(13.12.2018) Der Einsatz des Femtosekundenlasers bei Grauem Star des Auges (Katarakt) ist eine eigenständige medizinische Leistung im Sinne der GOÄ, weil er der klassischen Katarakt-​Operation in vielen Punkten überlegen ist. Sein Einsatz ist eine der von Katalogziffer 5855 erfassten ärztlichen Leistung vergleichbaren Leistung, so dass die Ziffer analog angesetzt werden kann. Nach § 5 Abs. 1 Satz 2 GOÄ ist aber lediglich eine Steigerung der GOÄ-Ziffer 5855 analog von 1,8 möglich (Amtsgericht Köln, Urteil vom 14. November 2018 – 118 C 526/17). 

Femtosekundenlaserbehandlung des Auges bei Katarakt kann mit GOÄ-Ziffer 5855 analog berechnet werdenPraxisanmerkung:

Damit der Patient nicht zwischen Arzt und zahlungsunwilliger Versicherung "zerrieben wird" sollte er die Versicherung sogleich schriftlich auf die hierzu ergangenen patientenfreundlichen Gerichtsurteile hinweisen und letztmalig unter Klageandrohung zur Zahlung auffordern. Zahlt die Versicherung auch dann nicht, sollte er einen Anwalt hinzuziehen, der die Forderungen sogleich ohne weiteren Zeitverlust einklagt. 

Tenor

Die Beklagte wird verurteilt, an den Kläger 1.336,20 EUR nebst Zinsen in Höhe von 5 Prozentpunkten über dem Basiszinssatz seit dem 09.01.2018 zu zahlen. Im Übrigen wird die Klage abgewiesen.

Die Kosten des Rechtsstreits tragen zu 35 % der Kläger und zu 65 % die Beklagte.

Das Urteil ist vorläufig vollstreckbar, für den Kläger jedoch nur gegen Sicherheitsleistung in Höhe von 110 % des jeweils zu vollstreckenden Betrags. Der Kläger darf die Vollstreckung durch Sicherheitsleistung in Höhe von 110 % des aufgrund des Urteils vollstreckbaren Betrags abwenden, wenn nicht die Beklagte vor der Vollstreckung Sicherheit in Höhe von 110 % des jeweils zu vollstreckenden Betrags leistet.

Tatbestand

Der Kläger ist bei der Beklagten privat krankenvollversichert. Er unterzog sich am 29.08.2017 und 16.10.2017 in dem Augenzentrum … einer Katarakt-​Operation unter Verwendung des Femtosekundenlasers.

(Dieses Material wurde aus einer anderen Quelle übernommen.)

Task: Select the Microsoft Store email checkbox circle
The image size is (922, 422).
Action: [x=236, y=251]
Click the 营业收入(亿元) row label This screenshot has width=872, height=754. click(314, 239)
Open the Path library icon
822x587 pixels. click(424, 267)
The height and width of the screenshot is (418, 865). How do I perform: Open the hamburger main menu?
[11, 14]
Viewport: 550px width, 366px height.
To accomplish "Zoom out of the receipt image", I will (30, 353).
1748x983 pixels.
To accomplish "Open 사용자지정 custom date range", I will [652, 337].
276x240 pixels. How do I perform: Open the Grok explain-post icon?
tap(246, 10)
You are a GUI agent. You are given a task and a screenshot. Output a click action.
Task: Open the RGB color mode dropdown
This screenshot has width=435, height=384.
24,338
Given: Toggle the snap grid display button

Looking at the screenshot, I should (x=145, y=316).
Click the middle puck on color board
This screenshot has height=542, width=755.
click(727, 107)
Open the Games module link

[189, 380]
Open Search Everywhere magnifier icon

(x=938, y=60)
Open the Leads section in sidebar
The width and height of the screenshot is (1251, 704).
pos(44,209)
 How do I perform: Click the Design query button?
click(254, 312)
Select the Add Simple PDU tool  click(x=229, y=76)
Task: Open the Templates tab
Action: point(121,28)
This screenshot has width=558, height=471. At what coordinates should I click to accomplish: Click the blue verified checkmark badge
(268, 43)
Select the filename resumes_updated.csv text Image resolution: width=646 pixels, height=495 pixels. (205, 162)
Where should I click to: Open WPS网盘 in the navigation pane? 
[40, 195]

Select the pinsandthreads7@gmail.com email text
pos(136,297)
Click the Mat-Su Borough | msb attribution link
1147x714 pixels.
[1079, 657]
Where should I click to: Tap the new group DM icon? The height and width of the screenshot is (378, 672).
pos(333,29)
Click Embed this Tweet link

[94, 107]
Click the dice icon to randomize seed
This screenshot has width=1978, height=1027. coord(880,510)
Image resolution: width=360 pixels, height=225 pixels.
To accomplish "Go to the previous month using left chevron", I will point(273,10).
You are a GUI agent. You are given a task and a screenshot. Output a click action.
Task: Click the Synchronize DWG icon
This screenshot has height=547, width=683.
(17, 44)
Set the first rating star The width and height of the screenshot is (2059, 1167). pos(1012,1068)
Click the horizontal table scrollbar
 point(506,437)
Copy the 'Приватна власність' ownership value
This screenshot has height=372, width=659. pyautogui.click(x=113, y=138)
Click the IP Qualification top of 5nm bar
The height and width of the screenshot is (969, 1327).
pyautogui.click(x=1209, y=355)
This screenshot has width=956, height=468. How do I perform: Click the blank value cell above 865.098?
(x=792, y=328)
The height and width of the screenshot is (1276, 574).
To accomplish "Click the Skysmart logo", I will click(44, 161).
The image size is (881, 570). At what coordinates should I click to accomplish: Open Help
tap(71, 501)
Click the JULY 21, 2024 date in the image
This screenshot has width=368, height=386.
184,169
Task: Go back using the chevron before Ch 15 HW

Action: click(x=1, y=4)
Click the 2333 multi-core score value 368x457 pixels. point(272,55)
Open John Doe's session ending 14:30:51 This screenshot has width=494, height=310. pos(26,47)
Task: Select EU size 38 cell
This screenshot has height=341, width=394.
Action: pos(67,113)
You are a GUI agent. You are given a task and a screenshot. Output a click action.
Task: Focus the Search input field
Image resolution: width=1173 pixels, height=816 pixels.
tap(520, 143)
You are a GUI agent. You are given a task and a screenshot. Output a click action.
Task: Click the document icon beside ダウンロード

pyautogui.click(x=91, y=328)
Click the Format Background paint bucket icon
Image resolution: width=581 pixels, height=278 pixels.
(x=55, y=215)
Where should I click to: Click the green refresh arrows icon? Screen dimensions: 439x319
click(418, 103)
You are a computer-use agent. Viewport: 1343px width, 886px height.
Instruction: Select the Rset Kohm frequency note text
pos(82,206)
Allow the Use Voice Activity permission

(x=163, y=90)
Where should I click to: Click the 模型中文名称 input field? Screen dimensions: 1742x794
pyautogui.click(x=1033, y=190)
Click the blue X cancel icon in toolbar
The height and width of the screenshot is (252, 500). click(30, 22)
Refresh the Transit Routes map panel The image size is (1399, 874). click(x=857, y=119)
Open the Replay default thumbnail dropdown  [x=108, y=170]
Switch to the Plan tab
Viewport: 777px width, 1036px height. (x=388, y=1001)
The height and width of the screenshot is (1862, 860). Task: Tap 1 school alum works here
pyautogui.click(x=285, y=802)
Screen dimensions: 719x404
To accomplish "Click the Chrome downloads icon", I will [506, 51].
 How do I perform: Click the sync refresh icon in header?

Hiernach legte der Kläger der Beklagten die Liquidation vom 24.10.2017 in Höhe von 8.611,66 EUR zur Erstattung vor. Die Beklagte lehnte nachfolgend eine Regulierung in Höhe von insgesamt 2.060,12 EUR hinsichtlich der Ziffern A5855 GOÄ über 2.036,80 EUR (= 2.171,78 EUR abzgl. 2x Erstattung der Ziffer 441 von je 67,49 EUR = 2.036,80 EUR) sowie hinsichtlich der Berechnung der Ziffer 406 GOÄ für die optische Kohärenztomographie (OCT) in Höhe von insgesamt 23,32 EUR (je 11,66 EUR) ab.

Der Kläger ist der Auffassung, sämtliche abgerechneten Leistungen seien medizinisch notwendig und von der Beklagten zu erstatten.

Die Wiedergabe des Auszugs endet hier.